BY CHUCK VANDENBERG
FORT MADISON – The holiday spirit is alive and well for a Fort Madison man who’s been building a collecting miniatures for a Christmas village that runs about 60 square feet right throughout most of his family room.
Gary and Karen Turnbull, who live on Avenue J in Fort Madison, turn their living room into a makeshift Christmas countryside every year right after Thanksgiving.
With more than 400 models and pieces in the collection, Gary said he’s just about out of room, but he’ll find it when he needs it.
As it stands, the model countryside has two theaters, more than five churches, a carousel, a ski resort, a snow sledding hill and an LED train community, a military post, lighthouses, tree houses, and even ole St. Nick and his reindeer humming quietly over houses along the countryside.
“I’ve been collecting these since about 1986,” Gary said Wednesday afternoon.
He couldn’t say how much he’s spent or what the value of the collection is because he doesn’t typically pay full value for them.
“I have no idea what the value is,” he said. “I guess the real value is the joy the family gets from it. But I can’t put a dollar value on it.”
He said he’s purchased the miniature collectibles from almost every big box store, usually when they go on clearance. But he said a lot of the pieces have come from family members, friends, and community members who know about the size of his collection and his passion for setting them up each year.
Turnbull said it takes about 18 hours to set all the models up and get them plugged in. He said the electrical can be the most difficult part, but improvements in offerings on the lights has made things a bit easier.
“I can get strings of 5 or 7 C7 lights now and there is just enough room between the lights to use them to string together 5 to 7 houses so that has reduced the number of plugs that are needed.
The collectibles sit on some four-foot vinyl tables, some stepped wooden shelving, and even some newly added benches this year to accommodate the growing collection. He even incorporated a bit of gutter vinyl to create a slope for miniature sledders. Then he uses basic white sheets as the table covers and uses a little bit of white stuffing material to create the slopes for the ski resort and the sledding hills.
The new models have LED lights and one of his favorite pieces is a replica church of an older model that he already had in the collection. The church has LED detail lights around the steeple and windows.

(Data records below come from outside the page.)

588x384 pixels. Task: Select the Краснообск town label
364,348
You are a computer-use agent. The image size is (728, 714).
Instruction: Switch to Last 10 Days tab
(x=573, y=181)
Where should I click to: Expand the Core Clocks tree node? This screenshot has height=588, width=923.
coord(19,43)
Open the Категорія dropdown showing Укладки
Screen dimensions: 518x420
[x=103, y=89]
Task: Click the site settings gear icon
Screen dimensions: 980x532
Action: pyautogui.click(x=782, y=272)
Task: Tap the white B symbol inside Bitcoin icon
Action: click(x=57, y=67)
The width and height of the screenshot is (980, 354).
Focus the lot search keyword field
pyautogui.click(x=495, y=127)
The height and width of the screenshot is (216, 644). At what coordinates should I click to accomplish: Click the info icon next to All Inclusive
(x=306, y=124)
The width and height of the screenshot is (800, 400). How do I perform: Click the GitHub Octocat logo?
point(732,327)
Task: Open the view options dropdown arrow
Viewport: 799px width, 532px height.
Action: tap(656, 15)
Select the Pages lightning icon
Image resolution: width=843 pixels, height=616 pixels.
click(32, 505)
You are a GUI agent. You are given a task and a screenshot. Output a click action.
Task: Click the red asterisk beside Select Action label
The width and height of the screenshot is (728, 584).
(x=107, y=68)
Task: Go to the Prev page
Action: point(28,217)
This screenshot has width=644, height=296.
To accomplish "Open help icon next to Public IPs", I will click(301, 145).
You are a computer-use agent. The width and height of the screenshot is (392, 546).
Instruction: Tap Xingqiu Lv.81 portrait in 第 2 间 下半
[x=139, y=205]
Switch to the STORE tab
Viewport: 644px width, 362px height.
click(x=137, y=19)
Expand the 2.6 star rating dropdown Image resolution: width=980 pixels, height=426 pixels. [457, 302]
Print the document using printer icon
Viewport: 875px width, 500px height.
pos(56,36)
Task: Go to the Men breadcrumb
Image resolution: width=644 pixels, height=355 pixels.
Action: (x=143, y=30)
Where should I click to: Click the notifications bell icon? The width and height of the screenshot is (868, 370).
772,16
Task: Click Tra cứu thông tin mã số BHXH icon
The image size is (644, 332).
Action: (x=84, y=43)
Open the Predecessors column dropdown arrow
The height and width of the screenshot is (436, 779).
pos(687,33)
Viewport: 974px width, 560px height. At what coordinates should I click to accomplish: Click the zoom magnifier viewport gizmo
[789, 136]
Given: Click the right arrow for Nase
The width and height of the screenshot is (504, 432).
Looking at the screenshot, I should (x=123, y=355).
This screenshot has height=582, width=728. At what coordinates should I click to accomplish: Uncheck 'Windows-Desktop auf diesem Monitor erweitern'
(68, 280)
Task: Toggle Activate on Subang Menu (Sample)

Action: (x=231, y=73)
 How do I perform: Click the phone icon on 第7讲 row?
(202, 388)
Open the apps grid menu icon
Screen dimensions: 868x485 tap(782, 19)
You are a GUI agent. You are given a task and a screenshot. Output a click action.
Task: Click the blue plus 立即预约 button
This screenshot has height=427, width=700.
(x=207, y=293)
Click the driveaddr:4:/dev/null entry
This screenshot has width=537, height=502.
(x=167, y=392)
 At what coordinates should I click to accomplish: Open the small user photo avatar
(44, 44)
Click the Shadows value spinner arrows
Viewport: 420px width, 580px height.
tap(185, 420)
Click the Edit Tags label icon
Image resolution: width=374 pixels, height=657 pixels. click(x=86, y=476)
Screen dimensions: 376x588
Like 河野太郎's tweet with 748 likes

“I really liked this LED church when I first saw it. And after I looked at it closely I realized it’s the same church as the one I already have, but it’s a smaller version with LEDs,” Turnbull said.
The couple have three grandchildren and nine grandchildren and Turnbull said he hopes that one of the children will pick up the mantel and run with it at some point. But he said he and his wife have changed some things to make the assembly and tear down simpler logistically.
“I can only go about five hours a day when I’m setting it up, so it usually takes about three or four days. My knees just can’t take it anymore. But sometimes the grandkids will come over and want to help. They usually end up playing with them more than helping. But I don’t mind. The only rule is whatever they take down to play with, they have to put it back.”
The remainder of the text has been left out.